Die Geschichte des Hanfs

 


Antike und Mittelalter

In Griechenland war im 1. Jahrhundert Hanf als Medikament bekannt. Es hatte einen großen Stellenwert in der Arzneimittellehre "De materia medica", die anderthalb Jahrtausende das grundlegende Arzneibuch blieb.

Im römischen Reich (um 400) war Hanf in allen Lebensbereichen präsent. Wegen seiner vielseitigen Verwendungsmöglichkeiten war er ein kostbarer Rohstoff. Er wurde zur Herstellung von Textilien, zum Hausbau, als Nahrungsmittel und zur Herstellung von Waffen verwendet. Auch in der Medizin fand Hanf damals Anwendung.

In Mitteleuropa wurde der Hanfsamen zu dieser Zeit als Nahrung genutzt. In fränkischen Backrezepten aus dem 5. Jahrhundert wurden beispielsweise "Hanfosamo" erwähnt.
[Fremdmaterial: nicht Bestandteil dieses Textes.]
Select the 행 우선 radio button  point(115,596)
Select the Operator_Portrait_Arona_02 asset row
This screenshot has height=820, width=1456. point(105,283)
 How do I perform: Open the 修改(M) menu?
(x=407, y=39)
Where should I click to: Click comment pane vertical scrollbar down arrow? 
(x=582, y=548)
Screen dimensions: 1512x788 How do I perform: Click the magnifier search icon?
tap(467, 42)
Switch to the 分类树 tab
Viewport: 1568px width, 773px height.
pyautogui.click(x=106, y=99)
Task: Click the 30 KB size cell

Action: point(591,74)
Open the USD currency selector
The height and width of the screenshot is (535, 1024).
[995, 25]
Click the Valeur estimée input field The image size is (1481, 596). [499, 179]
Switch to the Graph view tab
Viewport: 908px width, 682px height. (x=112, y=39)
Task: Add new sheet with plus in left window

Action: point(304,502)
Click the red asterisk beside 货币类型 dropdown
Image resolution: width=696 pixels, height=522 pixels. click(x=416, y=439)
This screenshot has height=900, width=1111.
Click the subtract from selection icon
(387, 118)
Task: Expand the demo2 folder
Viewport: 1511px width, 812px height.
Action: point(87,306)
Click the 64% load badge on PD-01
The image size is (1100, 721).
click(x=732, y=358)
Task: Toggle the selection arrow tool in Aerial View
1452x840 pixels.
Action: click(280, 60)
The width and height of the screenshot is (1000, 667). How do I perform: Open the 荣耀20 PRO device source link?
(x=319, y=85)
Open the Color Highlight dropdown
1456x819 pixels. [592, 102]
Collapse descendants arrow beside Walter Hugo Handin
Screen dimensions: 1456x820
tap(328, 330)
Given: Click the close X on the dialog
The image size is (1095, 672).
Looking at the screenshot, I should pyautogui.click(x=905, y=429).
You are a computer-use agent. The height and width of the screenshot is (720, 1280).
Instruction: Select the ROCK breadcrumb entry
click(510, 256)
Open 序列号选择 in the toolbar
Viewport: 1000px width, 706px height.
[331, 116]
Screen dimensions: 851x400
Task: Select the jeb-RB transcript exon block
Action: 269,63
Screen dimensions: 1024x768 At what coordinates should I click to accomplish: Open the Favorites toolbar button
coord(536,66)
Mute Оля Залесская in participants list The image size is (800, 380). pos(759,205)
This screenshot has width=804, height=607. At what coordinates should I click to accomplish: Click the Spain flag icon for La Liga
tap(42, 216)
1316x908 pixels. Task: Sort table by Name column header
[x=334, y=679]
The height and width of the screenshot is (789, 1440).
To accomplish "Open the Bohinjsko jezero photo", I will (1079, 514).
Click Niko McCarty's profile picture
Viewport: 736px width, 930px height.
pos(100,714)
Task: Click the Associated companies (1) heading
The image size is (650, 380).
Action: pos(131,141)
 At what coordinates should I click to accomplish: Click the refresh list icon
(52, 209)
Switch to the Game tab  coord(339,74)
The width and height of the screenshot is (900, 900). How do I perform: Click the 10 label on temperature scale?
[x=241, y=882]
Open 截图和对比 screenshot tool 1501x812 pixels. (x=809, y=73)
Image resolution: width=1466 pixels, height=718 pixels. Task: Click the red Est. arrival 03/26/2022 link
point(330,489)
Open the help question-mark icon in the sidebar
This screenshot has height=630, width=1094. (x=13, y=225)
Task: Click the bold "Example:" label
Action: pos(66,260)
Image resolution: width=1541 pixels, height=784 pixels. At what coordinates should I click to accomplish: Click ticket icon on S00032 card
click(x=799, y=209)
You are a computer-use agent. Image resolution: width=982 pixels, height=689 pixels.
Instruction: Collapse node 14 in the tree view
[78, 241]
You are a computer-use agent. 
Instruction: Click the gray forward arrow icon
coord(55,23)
Auch im 9. Jahrhundert unter Karl dem Großen (768 - 814) wurde dem Hanfanbau große Bedeutung beigemessen. Karl der Große verkündet das erste "Hanfgesetz" in Europa, indem er ca. um 800 in seiner Capitulare den Anbau von Hanf anordnet. Bedingt durch zahlreiche Kriege, die zu seiner Zeit geführt wurden, war der Hanf ein wertvoller Rohstoff. In Klöstern arbeiten die Mönche im Schein brennender Hanföllampen und kopierten ihre Abschriften auf Hanfpapier.

Bereits im Mittelalter war Hanf fester Bestandteil in der Volksmedizin. Aus dieser Zeit stammen die Rezepte für die süße Hanfsuppe und das Knusperwerk.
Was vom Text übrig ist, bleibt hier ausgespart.